Place robots.txt in web/public/. Redwood's build process copies everything in web/public/ to the build output directory. When deployed to Netlify or Vercel, it's served at yoursite.com/robots.txt with no configuration needed. For dynamic content, create a function in api/src/functions/robots.ts and add a redirect in web/public/_redirects: /robots.txt /.redwood/functions/robots 200.
How do I add noai meta tags in RedwoodJS?
Use the Metadata component from @redwoodjs/web in your layout: <Metadata robots="noai, noimageai" />. This injects a robots meta tag into the document head for every page using the layout. For per-page overrides, render Metadata in the individual page component with a different value — the page-level tag takes precedence.

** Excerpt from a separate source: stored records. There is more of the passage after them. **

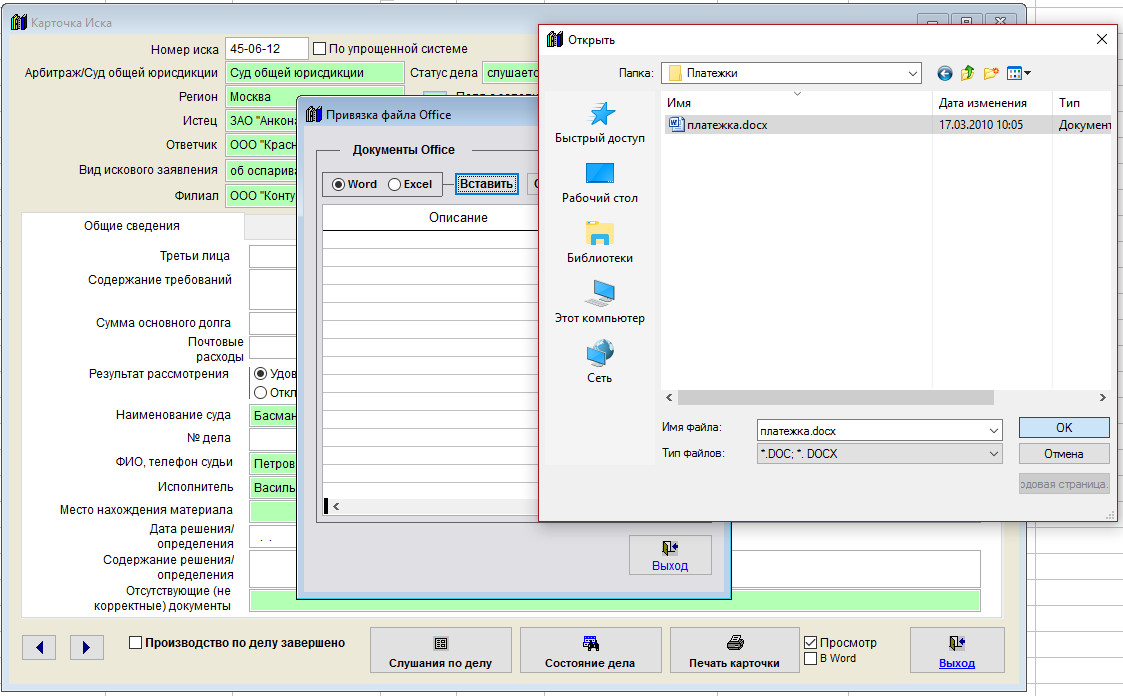Screen dimensions: 1123x696
Task: Uncheck the Просмотр checkbox
Action: pyautogui.click(x=811, y=643)
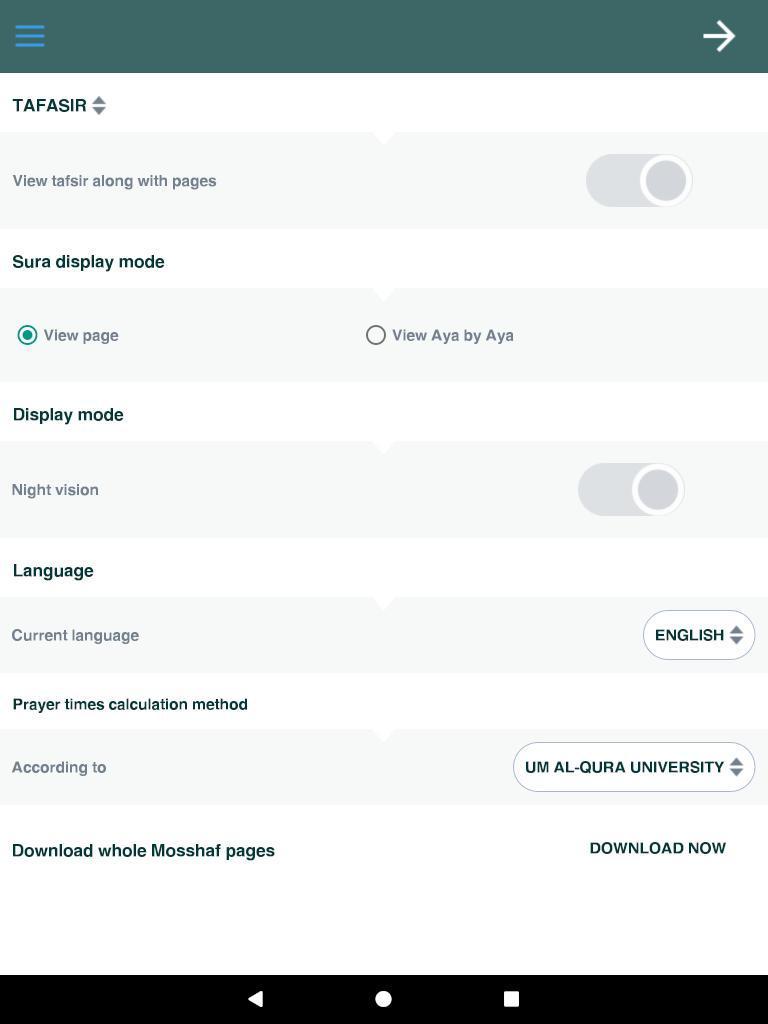Image resolution: width=768 pixels, height=1024 pixels.
Task: Select View Aya by Aya option
Action: coord(376,335)
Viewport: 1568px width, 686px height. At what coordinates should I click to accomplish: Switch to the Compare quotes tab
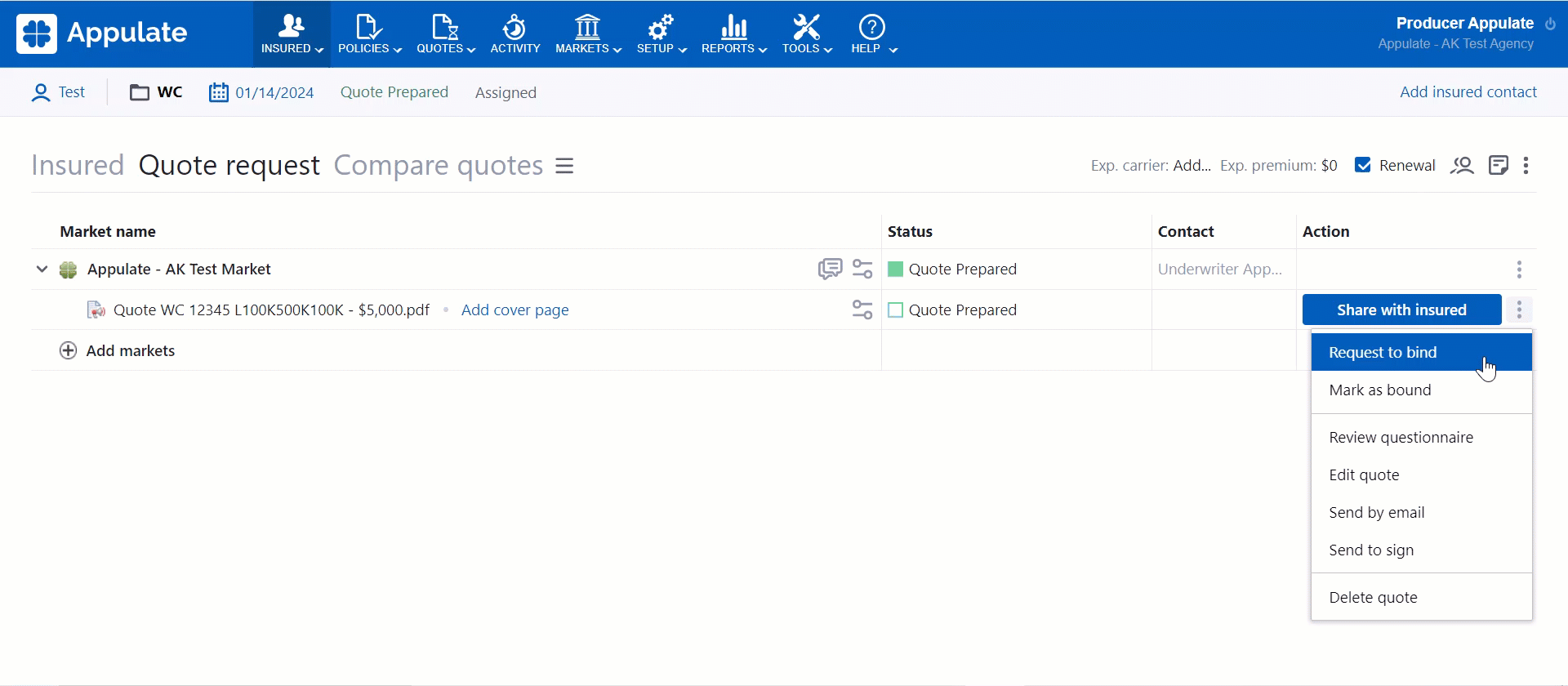(438, 166)
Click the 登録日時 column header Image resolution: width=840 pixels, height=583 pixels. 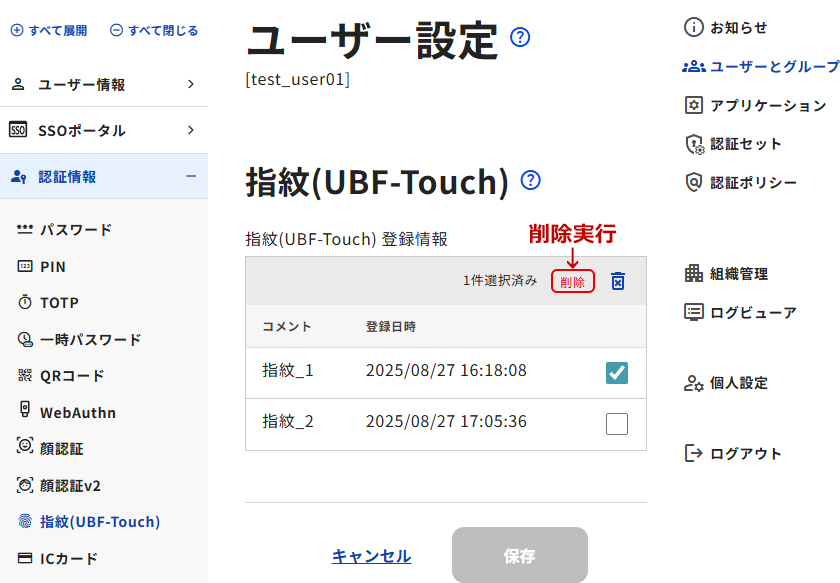tap(390, 327)
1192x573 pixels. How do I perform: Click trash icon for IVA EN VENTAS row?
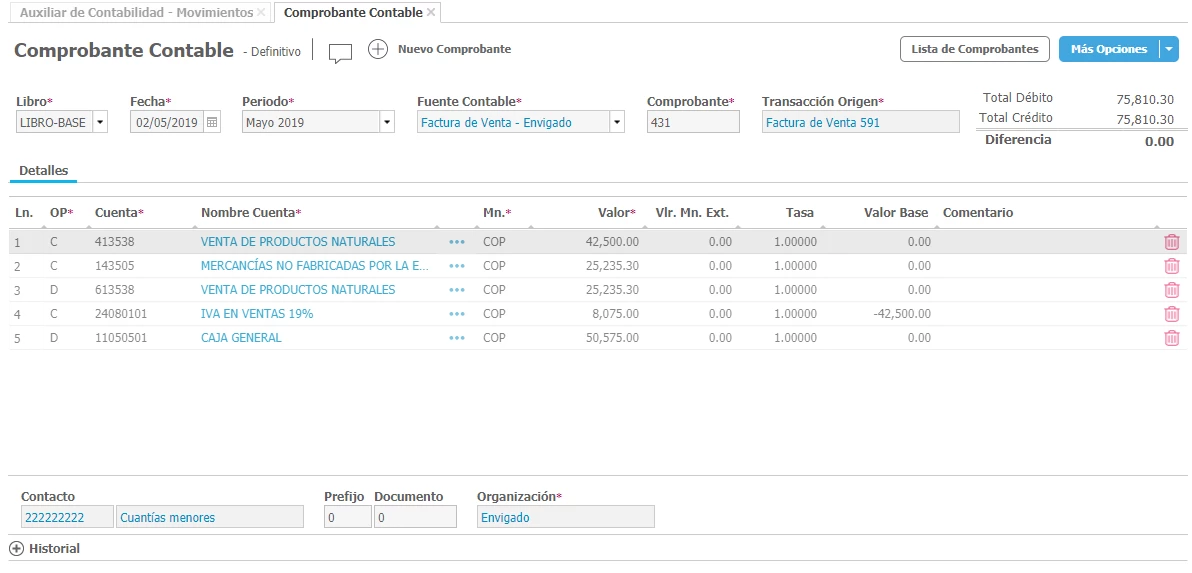(1171, 314)
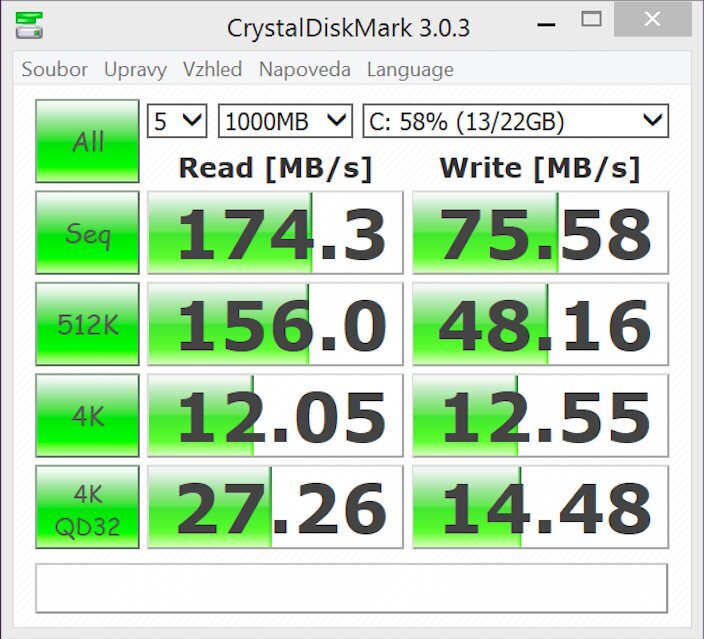This screenshot has width=704, height=639.
Task: Run the 4K random test
Action: [87, 415]
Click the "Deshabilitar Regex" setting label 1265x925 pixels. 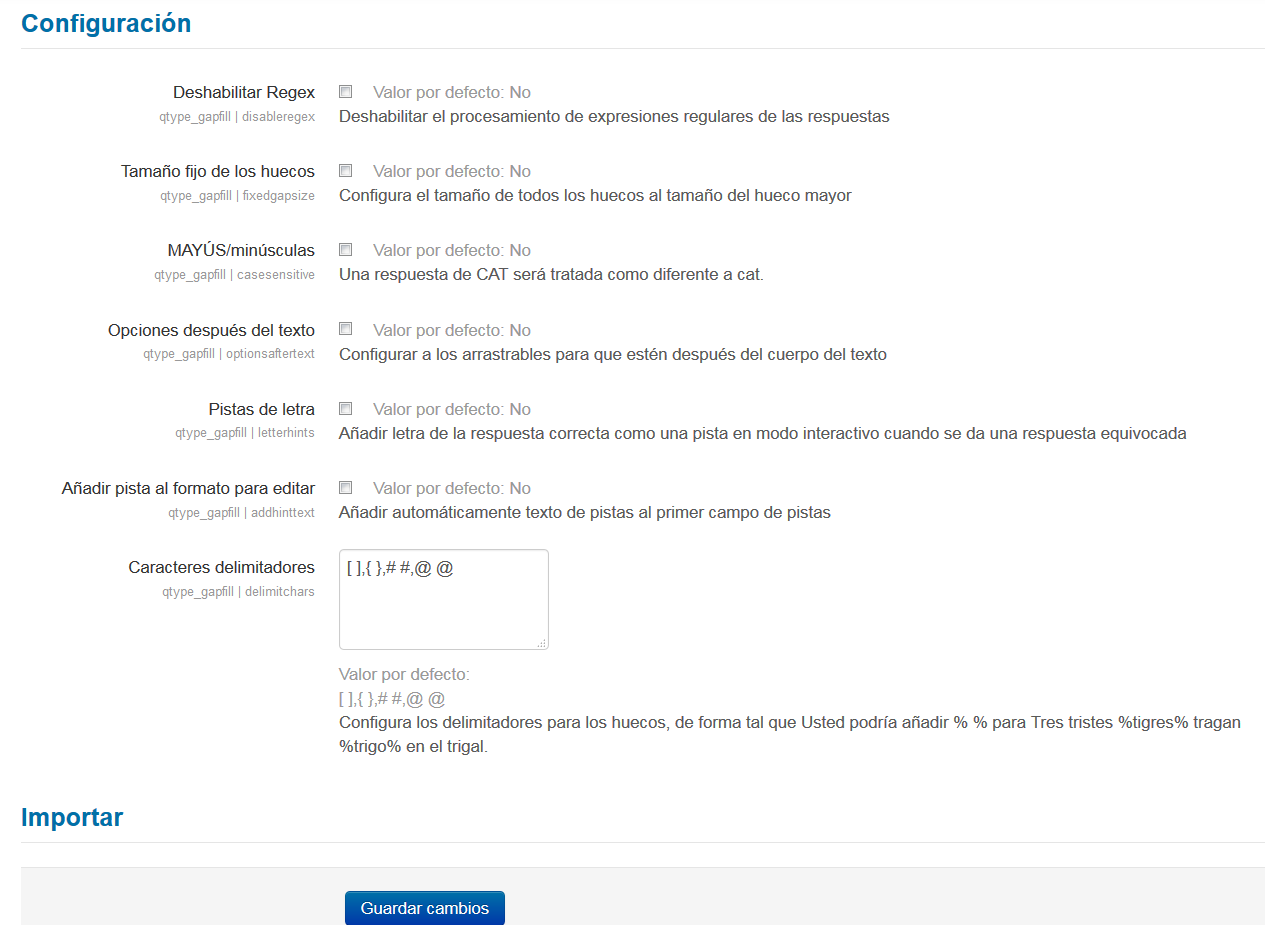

How do I set X-Robots-Tag headers in RedwoodJS on Netlify?
Create web/public/_headers with:
/*
X-Robots-Tag: noai, noimageaiNetlify reads this file and applies the header to all matching responses. Redwood copies it to the build output automatically — no manual upload needed.
How is RedwoodJS different from Next.js for AI bot blocking?
Redwood has a strict web/api split — the web side is static files on a CDN, the api side is GraphQL on Fastify or serverless functions. Bot blocking on the web side requires platform features (edge functions, _headers files). Next.js has a unified runtime where middleware runs for all requests in one place. The Redwood approach requires configuring protection at multiple layers — web platform + api server — rather than a single middleware file.
Can I block AI bots in a RedwoodJS serverless function?
Yes. Check the user-agent header at the top of your function handler and return a 403 before processing: if (isAIBot(event.headers['user-agent'] ?? '')) return { statusCode: 403, body: "Forbidden" }. For broader coverage, use Redwood's middleware in api/src/middleware/ (v8+) to protect all functions from one place.
How do I block AI bots in self-hosted RedwoodJS using Fastify?
Add a preHandler hook in api/server.config.ts: fastify.addHook("preHandler", async (request, reply) => { ... }). Check request.headers['user-agent'] and call reply.code(403).send("Forbidden") for matched bots. The preHandler hook runs before every route handler on the API side.